** Opening Excerpt to read block **

Expression of Rho GTPase, Rho kinase, and other downstream targets of Rho GTPase were determined in human trabecular meshwork (HTM) and Schlemm's canal (SC) primary cell cultures by Western blot analysis. The Rho kinase-specific inhibitor (Y-27632)-induced changes in actin stress fibers, focal adhesions, and protein phosphotyrosine status were evaluated by staining with rhodamine-phalloidin, anti-paxillin, and anti-phosphotyrosine antibodies, respectively. Myosin light-chain phosphorylation was determined by Western blot analysis. Y-27632-induced changes in SC cell monolayer permeability were quantitated using a colorimetric assay to evaluate horseradish peroxidase diffusion through SC cell monolayers grown in transwell chambers. Aqueous humor outflow facility was measured using enucleated porcine eyes and a constant-pressure perfusion system.

** Closing Excerpt to read block **

### Aim of the task
In the excerpt on Rho kinase inhibition, how was aqueous humor outflow facility measured? Please rely on the excerpt alone.

** Opening Dataset records block **

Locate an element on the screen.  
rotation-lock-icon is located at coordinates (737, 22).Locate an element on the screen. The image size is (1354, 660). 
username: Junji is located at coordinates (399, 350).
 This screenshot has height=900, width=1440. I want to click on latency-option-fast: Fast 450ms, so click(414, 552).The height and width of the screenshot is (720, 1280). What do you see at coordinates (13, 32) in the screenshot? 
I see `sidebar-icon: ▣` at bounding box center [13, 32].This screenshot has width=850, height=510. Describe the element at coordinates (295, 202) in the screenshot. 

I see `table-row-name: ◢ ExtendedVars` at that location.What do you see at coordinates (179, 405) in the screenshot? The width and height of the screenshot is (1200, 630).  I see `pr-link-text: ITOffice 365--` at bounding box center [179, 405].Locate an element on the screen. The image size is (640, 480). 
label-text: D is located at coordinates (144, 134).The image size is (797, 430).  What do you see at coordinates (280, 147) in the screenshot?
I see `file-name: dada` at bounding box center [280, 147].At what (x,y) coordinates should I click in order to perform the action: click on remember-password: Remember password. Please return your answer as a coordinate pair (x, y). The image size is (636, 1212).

** Closing Dataset records block **

### Task solution
With enucleated porcine eyes and a constant-pressure perfusion system.